Membrane potential can convey cell size within a tissue in relation to cellular biomass, as well as the mechanical state of a cell. These cellular and tissue-level variables are of central physiological importance for homeostasis and development. However, these cellular-scale properties are difficult for cells to accurately assess from local protein interactions. Membrane potential on the other hand, provides a quasi-instantaneous, globally integrated readout of cellular state. The coupling between mechanical pressure, density and membrane potential is based only on elementary physical laws, requires no active regulation, and is present even in thermodynamic equilibrium⁴⁴. Therefore, even primitive cells, lacking active transport and confined by a simple cell wall, could have utilized membrane potential as a readout of their mechanical state and biomass concentration. Membrane-potential-mediated mechano-transduction may therefore have been among the first homeostatic mechanisms to emerge in multicellular organisms.

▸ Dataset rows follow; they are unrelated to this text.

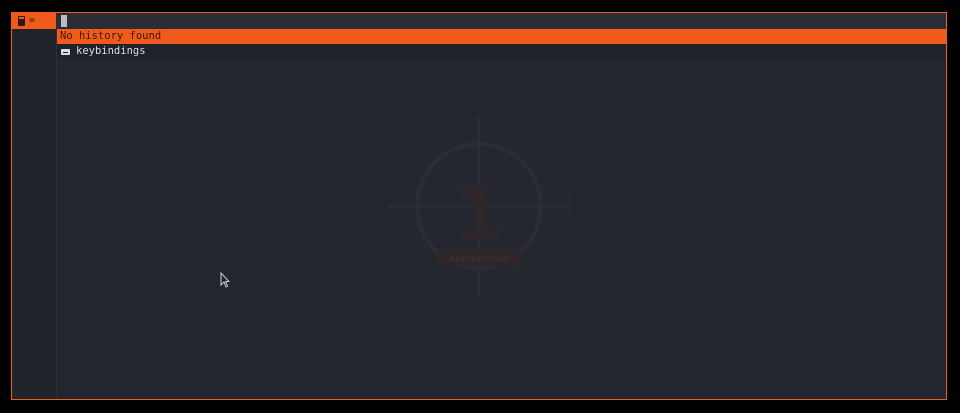 Image resolution: width=960 pixels, height=413 pixels. What do you see at coordinates (502, 36) in the screenshot?
I see `result-item-no-history: No history found` at bounding box center [502, 36].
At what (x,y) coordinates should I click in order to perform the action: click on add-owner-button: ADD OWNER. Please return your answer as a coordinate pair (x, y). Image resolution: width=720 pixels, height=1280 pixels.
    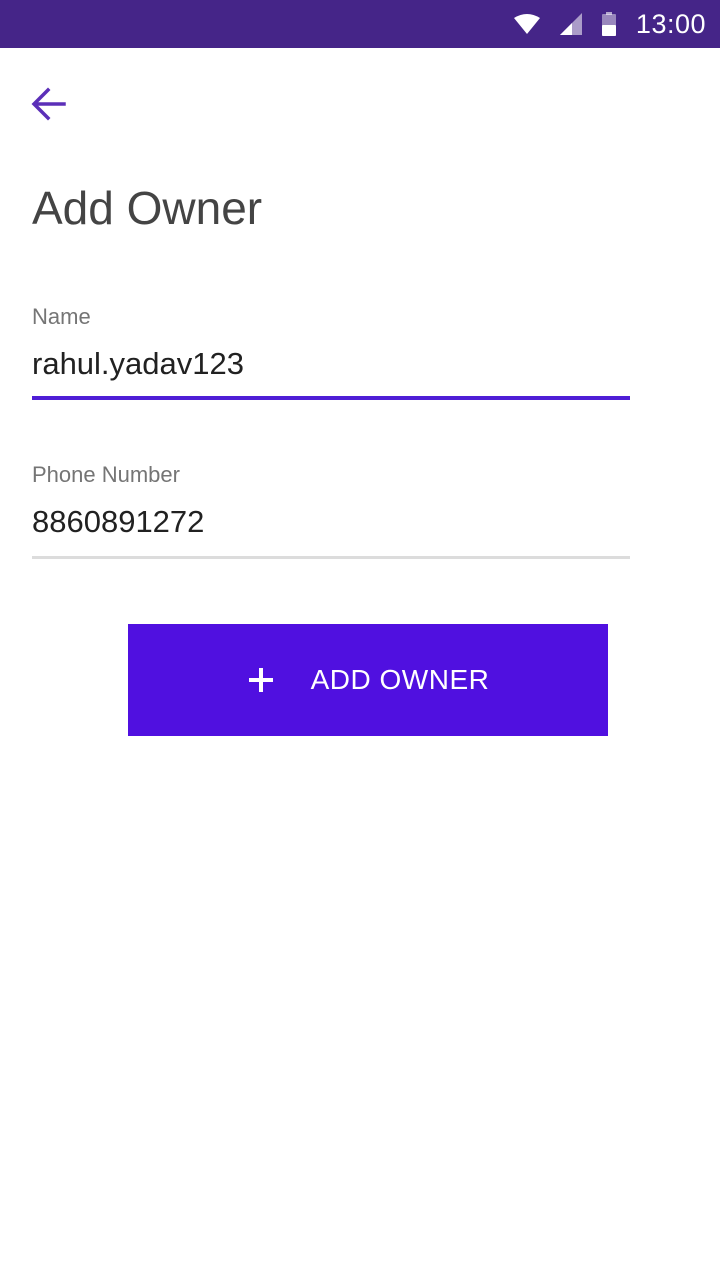
    Looking at the image, I should click on (368, 680).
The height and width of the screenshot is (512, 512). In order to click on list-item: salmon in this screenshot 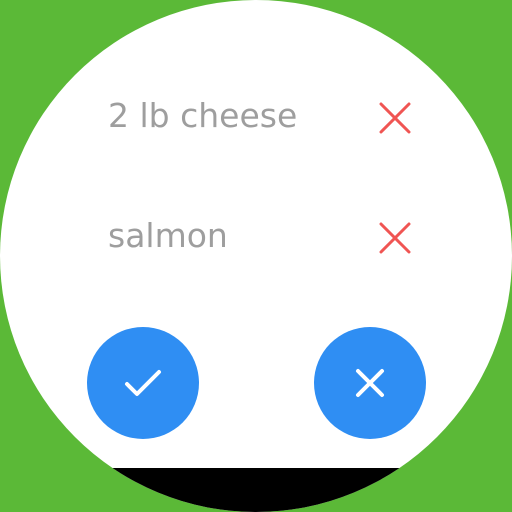, I will do `click(256, 237)`.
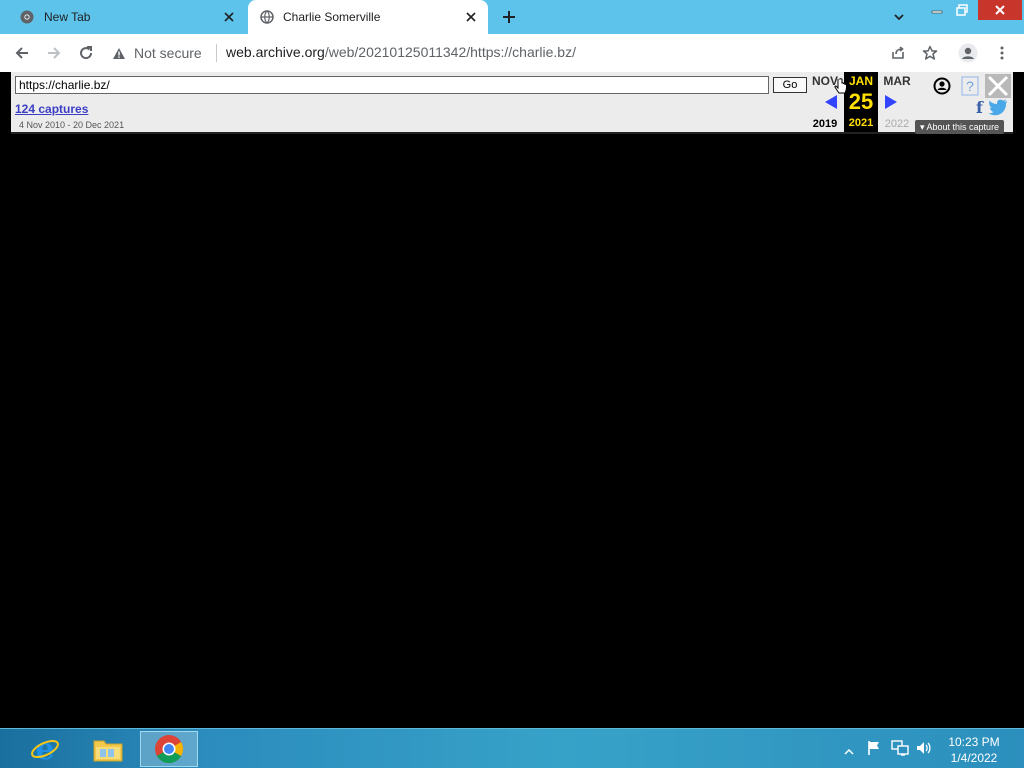  Describe the element at coordinates (86, 53) in the screenshot. I see `reload-button` at that location.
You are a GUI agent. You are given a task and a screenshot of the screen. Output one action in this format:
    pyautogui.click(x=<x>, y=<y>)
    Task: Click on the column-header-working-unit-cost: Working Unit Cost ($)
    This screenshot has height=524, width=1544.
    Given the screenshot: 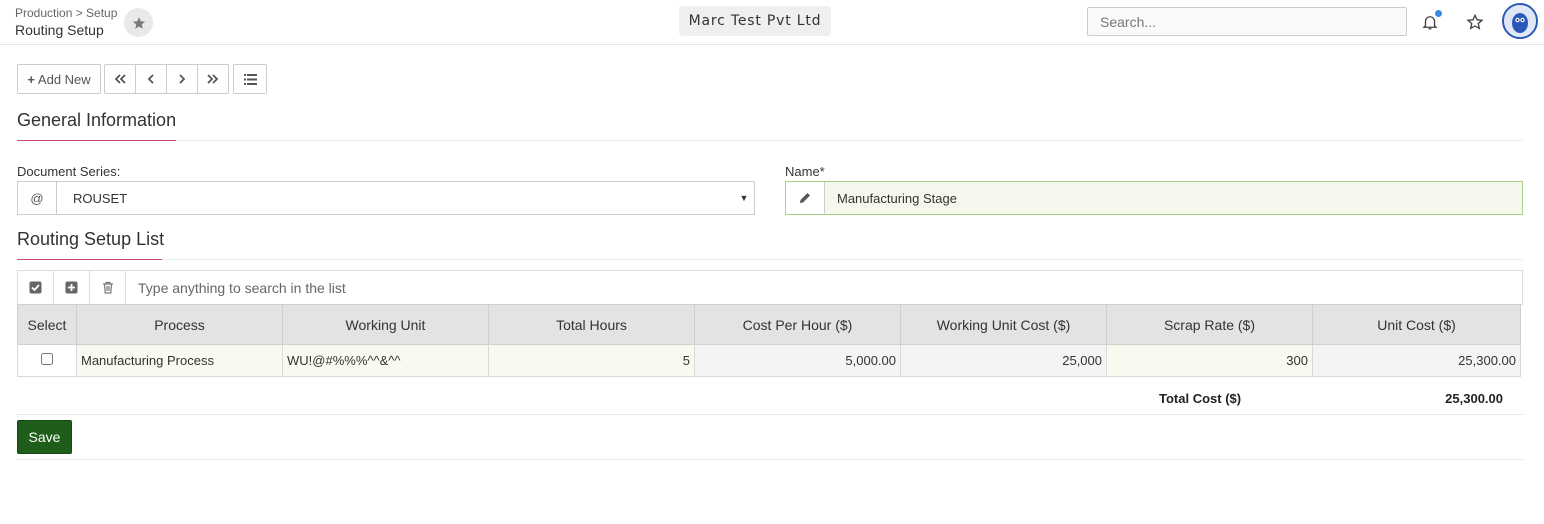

Note that while we assumed the absence of active regulation or amplification of membrane potential in our model as a proof-of-concept, there are many ways how cells could enhance and amplify changes in membrane potential to reflect even small differences in density and mechanical forces. Fixing membrane potential to a constant homeostatic value (like body temperature in mammals) would result in a loss of valuable information conveyed by membrane potential. Therefore, cells may have evolved to actively amplify changes of membrane potential signaling with mechanical pressure. Indeed, observed changes in membrane potential are sometimes even larger than those expected from our model without signal amplification (Fig. S4).

Note also that while we have shown that several important mechano-transduction pathways are controlled by membrane potential, there are likely other parallel signal transduction routes that are affected by membrane potential. Calcium signaling would be an ideal effector of membranepotential-mediated mechano-transduction. This could occur either via voltage-gated channels in the plasma membrane or the strongly voltage-dependent equilibrium calcium concentration that results from the calcium ion’s two positive charges. Indeed, flux through key calcium channels like Piezo has been shown to strongly depend on membrane potential⁷⁹ and Piezo has been shown to be voltage-gated⁸⁰.

The concept of mechano-sensing via membrane potential should not be thought of as limited to epithelia. For instance, stem cell differentiation has been shown to depend on both cell volume and osmotic pressure^81,82, as well as membrane potential⁸³, suggesting a role of membrane-potential-mediated mechanical signaling. As another example, the response of membrane potential to cellular compression may play a role in neuronal mechano-transduction if mechanical forces were to affect total neuronal cell volume. The resulting changes in resting membrane potential could trigger voltage-gated channels and calcium siganling^79,80, independent of tension in the plasma membrane.

Finally, the importance of membrane potential in tissue growth control that we report, suggests that mis-regulation of membrane potential or its downstream signaling cascade could have dramatic consequences for tissue homeostasis, potentially resulting in tumorigenesis when cells stop responding to the mechanical cues from their environment. In fact, this may explain the frequent occurrence of ectopic expression of neuronal ion channels in tumors⁸⁴ and the commonly observed phenotype of depolarized resting membrane potential in cancer⁸⁵.